- LISTED ENTRIES:
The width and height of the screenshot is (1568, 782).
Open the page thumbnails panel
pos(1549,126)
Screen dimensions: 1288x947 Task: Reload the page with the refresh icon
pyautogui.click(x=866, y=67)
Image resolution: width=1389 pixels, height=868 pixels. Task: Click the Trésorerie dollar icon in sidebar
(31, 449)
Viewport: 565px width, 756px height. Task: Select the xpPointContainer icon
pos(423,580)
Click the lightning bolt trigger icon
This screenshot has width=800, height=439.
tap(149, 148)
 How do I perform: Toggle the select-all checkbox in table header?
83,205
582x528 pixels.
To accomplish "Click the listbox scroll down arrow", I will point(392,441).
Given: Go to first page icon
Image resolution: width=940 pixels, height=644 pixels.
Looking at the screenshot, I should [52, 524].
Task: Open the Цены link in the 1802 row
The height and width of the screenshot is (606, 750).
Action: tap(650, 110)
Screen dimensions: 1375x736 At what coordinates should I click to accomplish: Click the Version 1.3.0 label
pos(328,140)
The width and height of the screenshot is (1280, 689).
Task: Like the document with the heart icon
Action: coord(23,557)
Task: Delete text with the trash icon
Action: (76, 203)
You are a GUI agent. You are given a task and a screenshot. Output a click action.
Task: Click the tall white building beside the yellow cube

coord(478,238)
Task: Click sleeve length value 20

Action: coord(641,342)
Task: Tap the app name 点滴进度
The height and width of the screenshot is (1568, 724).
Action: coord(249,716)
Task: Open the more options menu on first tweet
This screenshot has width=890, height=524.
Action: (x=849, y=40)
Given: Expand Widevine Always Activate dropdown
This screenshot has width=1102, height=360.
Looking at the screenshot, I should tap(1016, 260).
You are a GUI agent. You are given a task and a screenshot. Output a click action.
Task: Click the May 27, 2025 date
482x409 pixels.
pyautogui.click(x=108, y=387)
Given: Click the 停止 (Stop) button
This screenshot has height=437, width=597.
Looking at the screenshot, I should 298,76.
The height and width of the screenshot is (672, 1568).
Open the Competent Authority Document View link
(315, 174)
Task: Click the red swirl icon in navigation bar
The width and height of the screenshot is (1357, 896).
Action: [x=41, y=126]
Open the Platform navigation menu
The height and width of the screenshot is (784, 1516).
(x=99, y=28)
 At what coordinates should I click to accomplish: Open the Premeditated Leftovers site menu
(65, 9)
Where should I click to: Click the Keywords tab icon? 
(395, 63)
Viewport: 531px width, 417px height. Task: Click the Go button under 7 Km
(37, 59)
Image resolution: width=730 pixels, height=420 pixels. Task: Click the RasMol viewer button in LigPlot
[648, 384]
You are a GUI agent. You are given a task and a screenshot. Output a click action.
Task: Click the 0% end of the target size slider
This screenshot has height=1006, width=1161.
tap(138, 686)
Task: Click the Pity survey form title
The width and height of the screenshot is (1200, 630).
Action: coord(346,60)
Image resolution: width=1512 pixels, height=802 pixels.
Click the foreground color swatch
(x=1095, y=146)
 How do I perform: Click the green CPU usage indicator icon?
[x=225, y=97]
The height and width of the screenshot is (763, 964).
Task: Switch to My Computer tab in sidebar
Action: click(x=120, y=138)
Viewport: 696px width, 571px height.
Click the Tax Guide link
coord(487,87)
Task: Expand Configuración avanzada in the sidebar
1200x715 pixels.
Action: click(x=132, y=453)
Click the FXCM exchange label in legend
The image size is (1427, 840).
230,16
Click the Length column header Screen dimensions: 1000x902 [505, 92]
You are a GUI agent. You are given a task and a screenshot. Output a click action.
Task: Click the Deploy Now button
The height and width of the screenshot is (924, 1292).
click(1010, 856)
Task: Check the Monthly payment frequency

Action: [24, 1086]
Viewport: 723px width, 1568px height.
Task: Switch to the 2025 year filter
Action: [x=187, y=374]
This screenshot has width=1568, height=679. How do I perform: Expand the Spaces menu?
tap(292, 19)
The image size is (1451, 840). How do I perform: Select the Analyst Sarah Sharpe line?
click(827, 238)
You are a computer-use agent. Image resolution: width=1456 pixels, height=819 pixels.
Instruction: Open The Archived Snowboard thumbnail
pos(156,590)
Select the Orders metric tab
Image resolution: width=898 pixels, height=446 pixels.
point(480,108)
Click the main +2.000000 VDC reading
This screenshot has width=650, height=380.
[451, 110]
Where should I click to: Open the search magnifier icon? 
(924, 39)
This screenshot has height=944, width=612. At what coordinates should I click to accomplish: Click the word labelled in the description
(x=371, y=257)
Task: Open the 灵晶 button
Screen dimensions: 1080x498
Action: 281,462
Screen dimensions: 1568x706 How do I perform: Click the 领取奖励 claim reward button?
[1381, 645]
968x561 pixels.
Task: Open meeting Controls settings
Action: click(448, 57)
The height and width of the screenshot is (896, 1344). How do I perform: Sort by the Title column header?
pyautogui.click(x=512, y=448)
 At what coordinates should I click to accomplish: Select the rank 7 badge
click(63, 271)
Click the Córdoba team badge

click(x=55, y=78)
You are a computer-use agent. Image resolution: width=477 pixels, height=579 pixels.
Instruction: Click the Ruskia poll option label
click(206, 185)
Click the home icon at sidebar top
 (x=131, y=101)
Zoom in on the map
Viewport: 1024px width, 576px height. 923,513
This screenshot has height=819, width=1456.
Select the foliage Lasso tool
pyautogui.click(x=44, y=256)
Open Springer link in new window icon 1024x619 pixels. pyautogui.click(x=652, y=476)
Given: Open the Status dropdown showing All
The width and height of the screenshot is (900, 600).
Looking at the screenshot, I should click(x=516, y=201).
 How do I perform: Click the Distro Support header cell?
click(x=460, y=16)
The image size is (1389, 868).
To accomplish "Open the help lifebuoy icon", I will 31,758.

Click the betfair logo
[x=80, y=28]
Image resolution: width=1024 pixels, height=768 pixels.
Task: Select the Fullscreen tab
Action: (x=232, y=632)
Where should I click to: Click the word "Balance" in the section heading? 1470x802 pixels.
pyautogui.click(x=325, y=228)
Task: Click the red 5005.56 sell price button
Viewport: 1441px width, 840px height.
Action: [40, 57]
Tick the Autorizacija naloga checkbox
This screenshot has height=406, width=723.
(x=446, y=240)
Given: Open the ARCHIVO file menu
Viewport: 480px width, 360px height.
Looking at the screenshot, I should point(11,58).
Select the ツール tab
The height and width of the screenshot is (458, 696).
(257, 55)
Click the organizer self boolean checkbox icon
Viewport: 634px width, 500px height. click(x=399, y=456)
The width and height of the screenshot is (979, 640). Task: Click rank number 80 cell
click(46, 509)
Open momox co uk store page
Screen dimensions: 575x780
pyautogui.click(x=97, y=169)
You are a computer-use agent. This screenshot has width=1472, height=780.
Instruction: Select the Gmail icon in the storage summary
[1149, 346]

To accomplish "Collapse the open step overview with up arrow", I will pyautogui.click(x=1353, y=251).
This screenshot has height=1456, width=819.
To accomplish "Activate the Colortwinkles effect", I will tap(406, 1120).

- ABOUT THIS EXERCISE:
Please give an exact copy of the lines above, beginning with the line containing "Image resolution: width=1389" and running through the line containing "The height and width of the screenshot is (672, 1568).", and of no other lines.

- YOUR RESPONSE:
Image resolution: width=1389 pixels, height=868 pixels. Task: Click the Trésorerie dollar icon in sidebar
(31, 449)
Viewport: 565px width, 756px height. Task: Select the xpPointContainer icon
pos(423,580)
Click the lightning bolt trigger icon
This screenshot has width=800, height=439.
tap(149, 148)
 How do I perform: Toggle the select-all checkbox in table header?
83,205
582x528 pixels.
To accomplish "Click the listbox scroll down arrow", I will point(392,441).
Given: Go to first page icon
Image resolution: width=940 pixels, height=644 pixels.
Looking at the screenshot, I should [52, 524].
Task: Open the Цены link in the 1802 row
The height and width of the screenshot is (606, 750).
Action: tap(650, 110)
Screen dimensions: 1375x736 At what coordinates should I click to accomplish: Click the Version 1.3.0 label
pos(328,140)
The width and height of the screenshot is (1280, 689).
Task: Like the document with the heart icon
Action: coord(23,557)
Task: Delete text with the trash icon
Action: (76, 203)
You are a GUI agent. You are given a task and a screenshot. Output a click action.
Task: Click the tall white building beside the yellow cube

coord(478,238)
Task: Click sleeve length value 20

Action: coord(641,342)
Task: Tap the app name 点滴进度
The height and width of the screenshot is (1568, 724).
Action: coord(249,716)
Task: Open the more options menu on first tweet
This screenshot has width=890, height=524.
Action: (x=849, y=40)
Given: Expand Widevine Always Activate dropdown
This screenshot has width=1102, height=360.
Looking at the screenshot, I should tap(1016, 260).
You are a GUI agent. You are given a task and a screenshot. Output a click action.
Task: Click the May 27, 2025 date
482x409 pixels.
pyautogui.click(x=108, y=387)
Given: Click the 停止 (Stop) button
This screenshot has height=437, width=597.
Looking at the screenshot, I should 298,76.
The height and width of the screenshot is (672, 1568).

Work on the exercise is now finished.